Now, with the administration done, I would like to make a few opening comments and Phil will follow me to discuss the fourth quarter and full year. Tom Riordan will provide some further operating and market commentary and I will come back and give you a summary of the 2008 outlook and open it up to your questions. We would ask that any question should be followed with only one follow up question if possible so that we are fair to everyone on the call.
Overall, we are pleased with Terex’s operating and financial performance in 2007. This was a pretty important year for us. We faced a number of challenges and we feel we handled them reasonably well with an ability to continue to build capability for the future. Meaningful shifts took place in our business. These shifts support the overall growth and margin improvement strategies that are being deployed. For the full year, non-U.S. business represented 70% of our total net sales. The sales downdraft from U.S. housing began in mid 2006 so we had a full year effect in 2007. We were able to offset the rather small exposure that we do have to the U.S. housing market to begin and continue to grow our business in markets where aerial work platforms, cranes and mining equipment are still relatively quite strong.
Internationally, frankly we are attempting to “fish where the fish are” and are generally being successful. Furthermore, we are fortunate to have strong global conditions for the mining, crane and aerial work platforms categories. These are, coincidentally, our highest margin products. Encouragingly, we made progress with the Terex Construction segment in 2007. The markets are still somewhat against this team, but I am encouraged by their success.
We remain a company full of initiatives. We are working to make ourselves better. We are working on our supply chain and doing a better job of marketing our products. We are implementing the Terex Business System and the Terex Management System. We are working on developing markets more aggressively, as well as including targeted acquisitions into our business plans that bolster the franchises that we are growing. These will build margin and sales in the months and years to come.
But frankly, we remain a very young company, but we do have lofty aspirations. I think the goals we have promised we have delivered upon. One of our biggest achievements in 2007 was the 10.5% operating margin that many doubted was achievable just two years ago. And we did this while growing profits overall more than 50% in the year and on a net sales increase of about 19.5%. Now we have our sights set upon the 12 by 12 in 2010 goal, and think we are ahead of the pace required to be a $12 billion sales company with 12% operating margin in but a couple of years. Now I would like to turn it over to Phil to discuss the quarter and year in detail.

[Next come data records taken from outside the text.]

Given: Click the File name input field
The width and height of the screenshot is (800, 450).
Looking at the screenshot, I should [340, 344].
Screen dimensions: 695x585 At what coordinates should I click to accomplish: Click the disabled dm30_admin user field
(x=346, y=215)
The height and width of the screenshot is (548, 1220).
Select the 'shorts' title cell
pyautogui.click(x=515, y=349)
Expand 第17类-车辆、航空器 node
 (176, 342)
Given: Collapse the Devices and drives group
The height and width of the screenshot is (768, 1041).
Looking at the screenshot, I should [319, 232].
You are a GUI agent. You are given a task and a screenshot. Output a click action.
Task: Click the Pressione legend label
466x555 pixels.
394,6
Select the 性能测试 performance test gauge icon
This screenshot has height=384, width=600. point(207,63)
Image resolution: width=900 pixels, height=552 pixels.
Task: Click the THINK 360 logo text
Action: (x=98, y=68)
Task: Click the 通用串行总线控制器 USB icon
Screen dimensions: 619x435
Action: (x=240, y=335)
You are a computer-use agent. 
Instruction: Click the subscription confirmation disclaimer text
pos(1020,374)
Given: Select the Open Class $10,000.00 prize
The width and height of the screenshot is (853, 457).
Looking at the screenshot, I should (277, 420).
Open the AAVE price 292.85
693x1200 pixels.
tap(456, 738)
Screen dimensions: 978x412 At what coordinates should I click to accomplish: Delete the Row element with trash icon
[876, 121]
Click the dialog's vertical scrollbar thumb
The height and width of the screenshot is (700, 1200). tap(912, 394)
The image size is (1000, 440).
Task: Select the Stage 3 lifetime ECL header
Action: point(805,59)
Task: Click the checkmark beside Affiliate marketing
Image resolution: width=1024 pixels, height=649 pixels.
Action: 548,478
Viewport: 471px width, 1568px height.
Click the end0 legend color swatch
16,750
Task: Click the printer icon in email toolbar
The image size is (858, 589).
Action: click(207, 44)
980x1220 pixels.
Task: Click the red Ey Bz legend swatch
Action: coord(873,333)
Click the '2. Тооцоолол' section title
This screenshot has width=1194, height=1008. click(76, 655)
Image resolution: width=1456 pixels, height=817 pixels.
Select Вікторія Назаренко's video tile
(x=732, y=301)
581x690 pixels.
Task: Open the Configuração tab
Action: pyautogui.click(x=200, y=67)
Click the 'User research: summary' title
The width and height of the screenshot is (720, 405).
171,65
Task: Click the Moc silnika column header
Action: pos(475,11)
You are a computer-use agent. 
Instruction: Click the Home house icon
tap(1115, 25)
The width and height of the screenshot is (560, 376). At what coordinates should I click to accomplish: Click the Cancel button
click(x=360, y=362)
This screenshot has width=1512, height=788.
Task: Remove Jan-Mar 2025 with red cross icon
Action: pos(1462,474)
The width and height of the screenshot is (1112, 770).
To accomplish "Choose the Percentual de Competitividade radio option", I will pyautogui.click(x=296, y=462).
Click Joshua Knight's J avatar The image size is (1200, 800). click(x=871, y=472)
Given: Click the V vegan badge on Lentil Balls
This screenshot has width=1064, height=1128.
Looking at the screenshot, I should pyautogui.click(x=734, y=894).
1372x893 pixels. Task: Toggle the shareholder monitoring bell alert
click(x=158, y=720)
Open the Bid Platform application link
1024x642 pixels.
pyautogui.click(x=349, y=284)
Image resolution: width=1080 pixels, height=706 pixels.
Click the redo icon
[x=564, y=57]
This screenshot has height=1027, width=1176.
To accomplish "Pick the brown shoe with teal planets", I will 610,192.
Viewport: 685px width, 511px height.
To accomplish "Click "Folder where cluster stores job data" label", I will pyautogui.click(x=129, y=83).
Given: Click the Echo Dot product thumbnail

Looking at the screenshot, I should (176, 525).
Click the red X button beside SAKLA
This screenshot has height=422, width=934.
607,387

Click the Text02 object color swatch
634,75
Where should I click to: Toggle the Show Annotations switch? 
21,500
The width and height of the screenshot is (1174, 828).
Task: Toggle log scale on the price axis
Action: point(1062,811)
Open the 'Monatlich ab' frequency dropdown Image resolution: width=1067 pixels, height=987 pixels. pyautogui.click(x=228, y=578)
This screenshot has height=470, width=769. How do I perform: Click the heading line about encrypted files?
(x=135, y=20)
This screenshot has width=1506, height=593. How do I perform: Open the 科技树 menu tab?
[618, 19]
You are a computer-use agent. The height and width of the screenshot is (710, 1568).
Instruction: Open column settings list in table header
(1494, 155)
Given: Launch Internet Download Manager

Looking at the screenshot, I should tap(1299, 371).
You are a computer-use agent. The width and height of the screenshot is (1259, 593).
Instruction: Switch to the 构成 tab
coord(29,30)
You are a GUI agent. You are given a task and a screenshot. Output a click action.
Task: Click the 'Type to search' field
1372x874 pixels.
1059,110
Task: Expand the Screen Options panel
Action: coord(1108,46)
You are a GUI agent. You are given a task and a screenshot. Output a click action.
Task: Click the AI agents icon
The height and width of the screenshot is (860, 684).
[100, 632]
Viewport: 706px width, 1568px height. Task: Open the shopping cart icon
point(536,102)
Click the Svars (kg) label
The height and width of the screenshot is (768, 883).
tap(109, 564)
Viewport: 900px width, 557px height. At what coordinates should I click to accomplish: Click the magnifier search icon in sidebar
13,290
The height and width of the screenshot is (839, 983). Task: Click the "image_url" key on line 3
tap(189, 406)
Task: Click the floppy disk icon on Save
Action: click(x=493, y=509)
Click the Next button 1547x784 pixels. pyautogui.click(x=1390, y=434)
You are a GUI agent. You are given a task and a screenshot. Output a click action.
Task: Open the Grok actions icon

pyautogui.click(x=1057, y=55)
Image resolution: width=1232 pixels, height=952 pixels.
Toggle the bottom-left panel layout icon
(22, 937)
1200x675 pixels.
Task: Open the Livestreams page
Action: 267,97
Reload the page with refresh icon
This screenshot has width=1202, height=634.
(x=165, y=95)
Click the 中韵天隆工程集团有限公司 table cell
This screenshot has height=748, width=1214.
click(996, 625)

Phil Widman - Terex Corp - CFO
Thanks, Ron. Good morning. Before I begin let me remind you that we will discuss expectations of future events and performance of the Company in today's call and such expectations are subject to uncertainties related to macro economic factors, interest rates, governmental actions and other factors. A fuller description of the factors that affect future expectations is included in the press release and our other public filings which I encourage you to read.
We closed out 2007 with a flurry of activity. Net sales reached a record for a quarterly period at $2.6 billion, up 19% excluding the translation impact of foreign currency fluctuations, while our income from operations of $240 million was the second largest quarterly amount in our history. Income from continuing operations increased to $1.67 per share from $0.97 in the prior year period. We generated $396 million in cash from operations as the profitability and turn around in our working capital performance came through.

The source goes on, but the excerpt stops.